Work to be completed:
Using the listing that follows, filter out every line lacking the string "agent" and return the rest.

Excerpted records:

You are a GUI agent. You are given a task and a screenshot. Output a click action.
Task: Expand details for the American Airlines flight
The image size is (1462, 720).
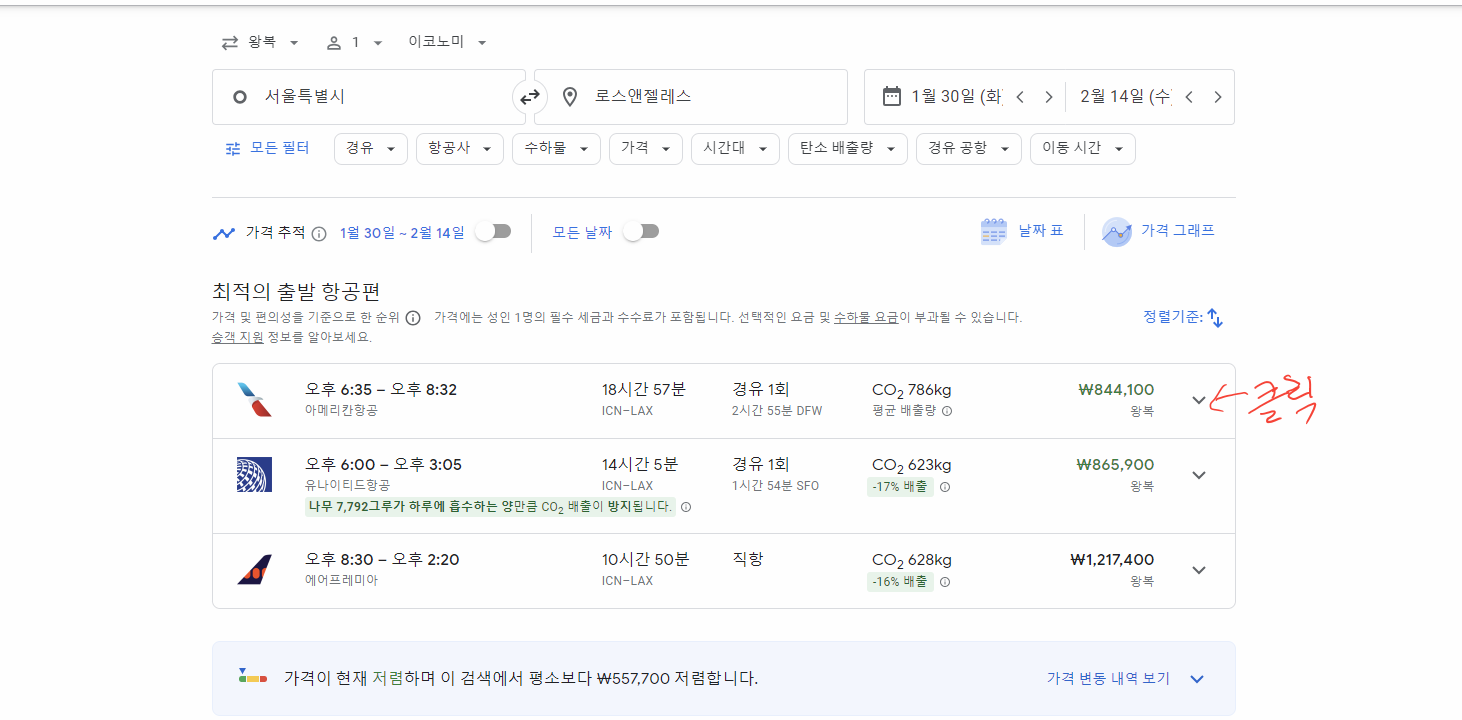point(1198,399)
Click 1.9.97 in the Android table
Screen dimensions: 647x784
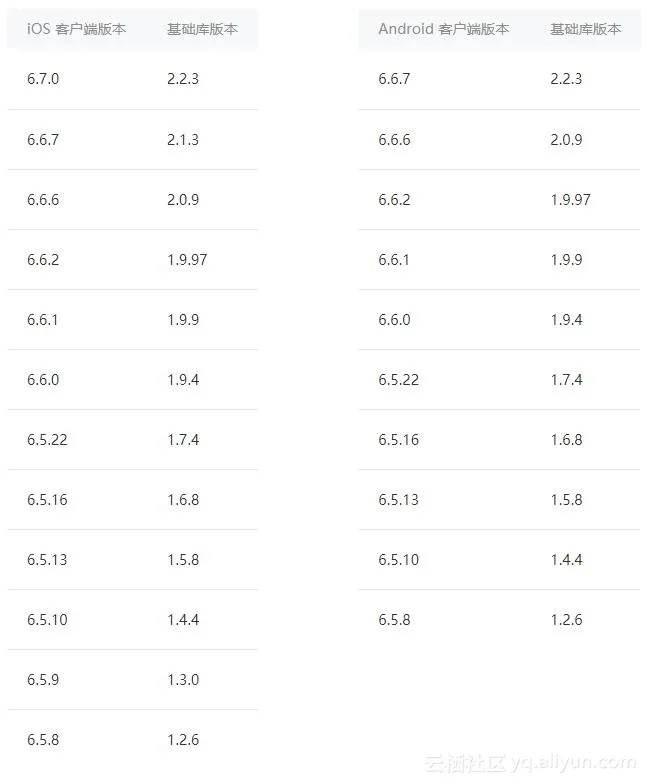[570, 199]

---

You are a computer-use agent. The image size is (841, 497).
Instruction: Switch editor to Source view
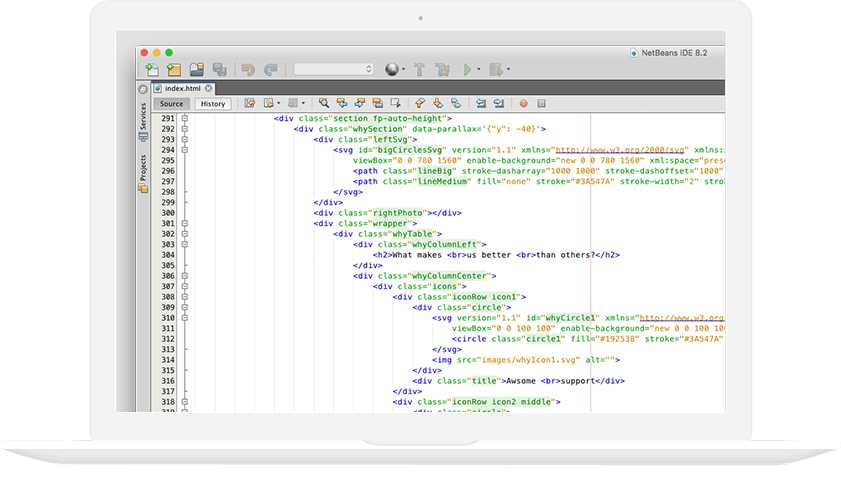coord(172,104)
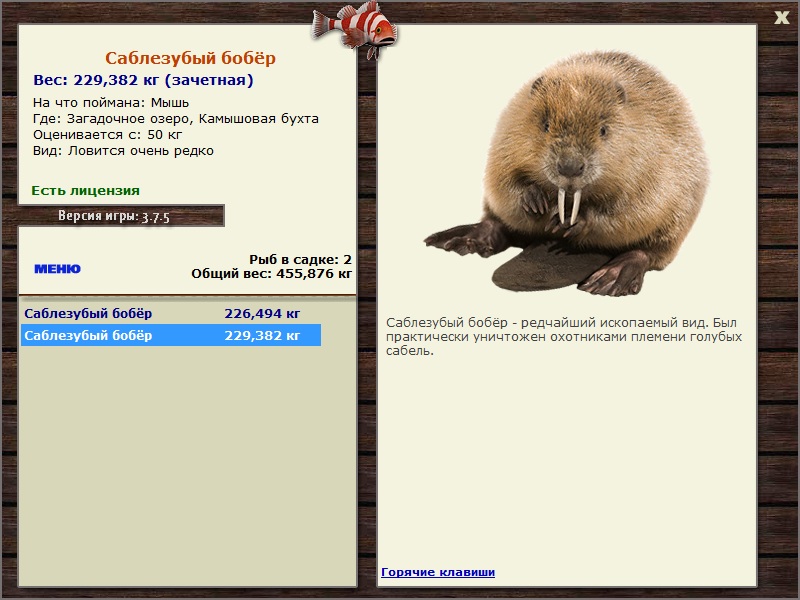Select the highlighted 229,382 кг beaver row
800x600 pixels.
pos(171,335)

Result:
You are a GUI agent. You are given a task and a screenshot. Output a click action.
You are a computer-use agent. The image size is (841, 497).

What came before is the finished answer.